Galdino, de 34 anos, e sua mulher, Liliana, tinham vinte e poucos anos quando começaram a formar uma família que hoje inclui três filhos. Para eles, é prioridade que o novo Executivo se concentre na educação. E que, como dizem os bolsonaristas, "desideologize as escolas", explica ele no templo da Igreja Assembleia de Deus, em um bairro no sul de São Paulo, onde lidera 100 mil paroquianos. E isso significa que a escola dê a Giovanna (12 anos), Marcelo Levy (4 anos) e o bebê Pedro (18 meses) educação básica, mas não os eduque em valores. Esse capítulo da formação tem de permanecer em casa. E se forem falar sobre sexualidade na escola, que falem sobre biologia, não de ideologia, ele diz. "Nós educamos nossos filhos em valores cristãos. Se outras famílias querem educar os seus em outros, tudo bem, mas que façam isso em casa", enfatiza.

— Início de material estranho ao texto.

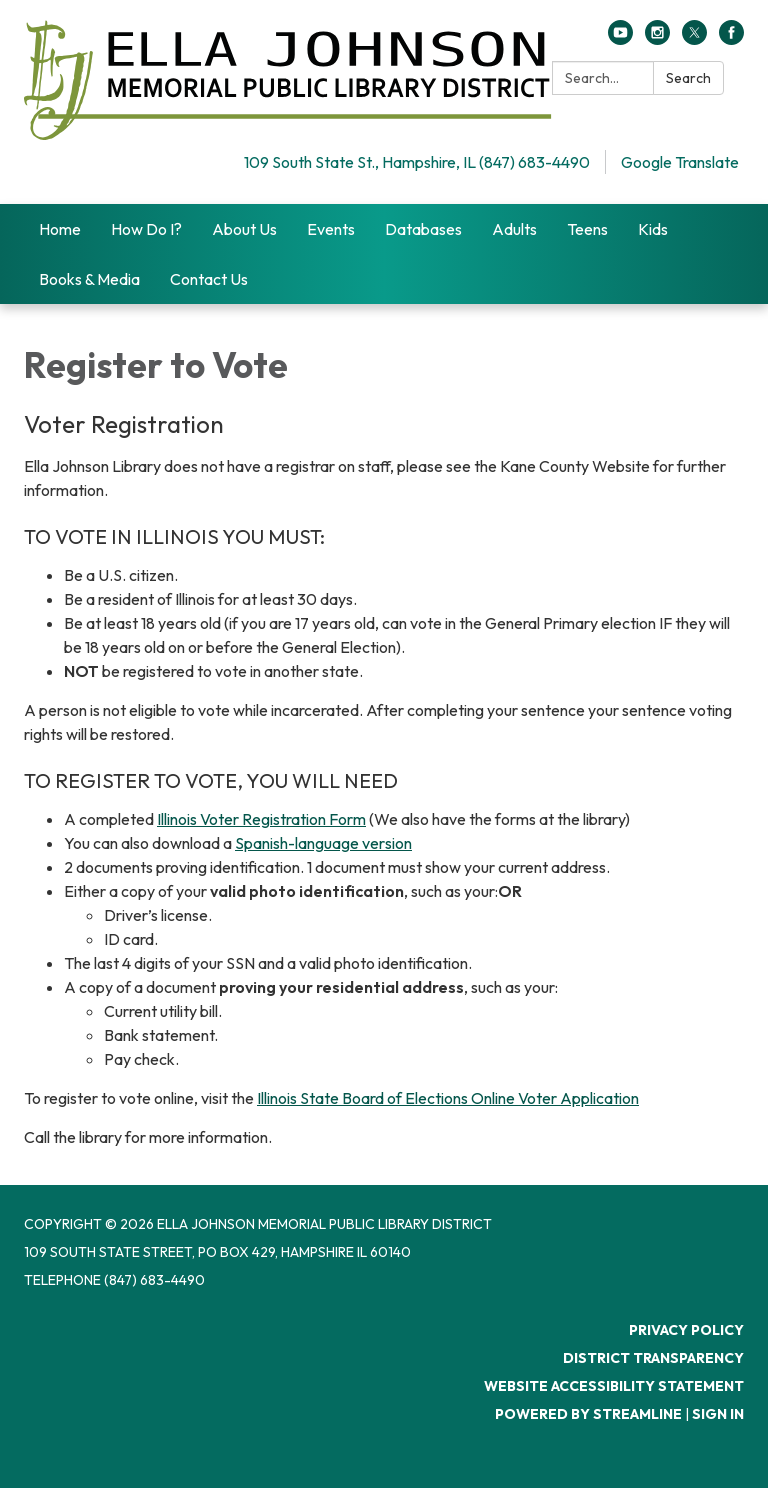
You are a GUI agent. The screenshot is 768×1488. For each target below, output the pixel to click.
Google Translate (680, 162)
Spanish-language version (323, 843)
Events (331, 229)
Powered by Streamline (588, 1414)
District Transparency (653, 1358)
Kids (653, 229)
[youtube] (620, 39)
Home (60, 229)
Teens (587, 229)
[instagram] (657, 39)
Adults (514, 229)
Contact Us (209, 279)
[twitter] (694, 39)
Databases (423, 229)
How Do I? (146, 229)
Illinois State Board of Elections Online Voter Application (448, 1098)
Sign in (718, 1414)
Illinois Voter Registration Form (261, 819)
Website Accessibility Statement (614, 1386)
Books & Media (89, 279)
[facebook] (731, 39)
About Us (244, 229)
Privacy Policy (686, 1330)
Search (688, 78)
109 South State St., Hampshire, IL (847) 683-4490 (417, 162)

Este pastor explica assim qual é a primeira coisa que se espera do Governo de Bolsonaro em matéria de valores: "acabar com a ideologia implementadas pelo Governo anterior, que pretendia ocultar da mente de nossos filhos o que está na Constituição, que diz que a família é a união de um homem, uma mulher e seus filhos". Assim consta no artigo 226.3 da Lei Fundamental, mas há seis anos o Poder Judiciário legalizou as uniões gays. É precisamente por causa de decisões como essa que incomoda a Galdino que "o Supremo Tribunal legisle" sem que o Congresso se pronuncie. Ele argumenta que, se o Estado quer falar sobre "a questão de gênero" ou famílias com duas mães ou dois pais, deve fazer isso na universidade, "onde os alunos já têm discernimento", não com crianças como seu pequeno Marcelo Levy.
Galdino e seus fiéis encarnam o voto evangélico no Brasil, a pujança de uma comunidade que não para de alcançar novos patamares de poder social e político. Eles apoiaram Bolsonaro em massa até colocar os valores, a moral, no topo da agenda política. Se em 1991 representavam 9% dos brasileiros, duas décadas depois já eram 20%, segundo o último censo.